Later that evening, Nikko did what producers do. He asked the simple question, almost like small talk: “What did you do today?”
And she sent him the song.
Not a demo, not a sketch. A finished piece of belief.
He played it with friends, the way you share something when you think it might be special but you don’t yet know how special. The first seconds did what the best tracks do, they changed the air in the room. People leaned in. Someone stopped mid-sentence. Then the chorus hit and the reactions turned physical, that surprised laugh, that hands-to-head moment, that “what just happened” look. They were, in the best way, knocked out of their shoes.
Because everyone in that room could hear the story underneath the sound.

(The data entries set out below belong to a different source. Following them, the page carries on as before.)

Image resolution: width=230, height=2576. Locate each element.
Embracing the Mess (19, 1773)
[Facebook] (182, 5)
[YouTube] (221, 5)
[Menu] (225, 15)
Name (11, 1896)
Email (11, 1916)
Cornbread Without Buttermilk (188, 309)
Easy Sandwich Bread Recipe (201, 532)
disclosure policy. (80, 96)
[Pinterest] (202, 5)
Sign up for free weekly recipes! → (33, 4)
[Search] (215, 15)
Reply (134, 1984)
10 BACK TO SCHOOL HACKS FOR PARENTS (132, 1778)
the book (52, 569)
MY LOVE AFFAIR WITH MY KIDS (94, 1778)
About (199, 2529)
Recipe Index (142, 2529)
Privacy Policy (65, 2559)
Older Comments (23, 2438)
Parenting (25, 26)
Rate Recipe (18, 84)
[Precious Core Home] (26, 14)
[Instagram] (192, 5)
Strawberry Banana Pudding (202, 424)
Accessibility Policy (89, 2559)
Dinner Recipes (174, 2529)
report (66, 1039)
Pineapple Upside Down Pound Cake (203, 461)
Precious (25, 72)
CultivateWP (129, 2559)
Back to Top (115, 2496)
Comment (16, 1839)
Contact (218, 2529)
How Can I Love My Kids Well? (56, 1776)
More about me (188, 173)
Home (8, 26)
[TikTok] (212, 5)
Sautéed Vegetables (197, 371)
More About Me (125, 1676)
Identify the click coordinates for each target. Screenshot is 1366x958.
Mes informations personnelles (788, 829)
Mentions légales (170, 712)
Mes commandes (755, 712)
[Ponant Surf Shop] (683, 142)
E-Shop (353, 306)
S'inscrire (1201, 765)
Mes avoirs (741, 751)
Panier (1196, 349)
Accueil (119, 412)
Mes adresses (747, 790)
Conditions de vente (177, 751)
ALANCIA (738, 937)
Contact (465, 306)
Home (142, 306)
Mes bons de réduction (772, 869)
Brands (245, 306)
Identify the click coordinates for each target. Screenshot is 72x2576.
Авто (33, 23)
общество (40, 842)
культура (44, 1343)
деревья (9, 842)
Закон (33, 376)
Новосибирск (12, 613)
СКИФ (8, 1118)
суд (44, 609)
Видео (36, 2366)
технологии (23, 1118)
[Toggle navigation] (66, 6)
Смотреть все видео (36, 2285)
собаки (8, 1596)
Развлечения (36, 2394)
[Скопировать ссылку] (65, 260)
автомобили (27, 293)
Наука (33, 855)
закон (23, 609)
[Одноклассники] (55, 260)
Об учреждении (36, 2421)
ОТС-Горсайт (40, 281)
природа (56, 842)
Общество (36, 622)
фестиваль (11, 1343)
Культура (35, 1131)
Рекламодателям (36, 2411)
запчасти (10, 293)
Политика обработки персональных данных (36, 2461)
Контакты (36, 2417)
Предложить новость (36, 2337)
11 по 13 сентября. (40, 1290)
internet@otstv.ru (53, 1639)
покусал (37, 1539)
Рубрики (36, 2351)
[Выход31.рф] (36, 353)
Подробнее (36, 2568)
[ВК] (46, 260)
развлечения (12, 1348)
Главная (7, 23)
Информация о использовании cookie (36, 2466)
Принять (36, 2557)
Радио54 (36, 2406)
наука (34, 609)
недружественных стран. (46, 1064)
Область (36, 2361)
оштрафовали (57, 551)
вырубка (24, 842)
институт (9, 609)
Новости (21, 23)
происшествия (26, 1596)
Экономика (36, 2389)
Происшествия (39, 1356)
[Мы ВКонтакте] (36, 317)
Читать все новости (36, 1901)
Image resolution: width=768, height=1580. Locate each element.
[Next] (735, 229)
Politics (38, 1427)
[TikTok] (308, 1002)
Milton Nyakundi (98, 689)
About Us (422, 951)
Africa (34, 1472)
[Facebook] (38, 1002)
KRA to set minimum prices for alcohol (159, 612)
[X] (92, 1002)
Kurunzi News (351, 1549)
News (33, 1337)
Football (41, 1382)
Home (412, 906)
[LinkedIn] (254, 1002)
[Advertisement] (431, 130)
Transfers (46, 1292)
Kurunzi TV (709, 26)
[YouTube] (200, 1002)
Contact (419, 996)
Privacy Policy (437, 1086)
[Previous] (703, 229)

They could hear a woman who had been learning fast, not just technically, but emotionally. The kind of learning that isn’t about copying a style, it’s about discovering what your own voice does when you finally trust it. They could hear courage that didn’t ask permission.
For us, “Because I Believe” became more than a track. It became a timestamp. Proof of a new chapter: Charlie not only as a vocalist, not only as a collaborator, but as a producer who can take the wheel and drive.
On Christmas day, while the world was busy with rituals, she made a different kind of gift, a song made of discipline, tenderness, and forward motion. A reminder that belief is not only something you say. Sometimes belief is what you build, alone, with steady hands, and then send into the night.
And if you’re listening on Bandcamp right now, you’re hearing that moment exactly as it happened: the night Charlie answered a simple question with something that sounded like destiny.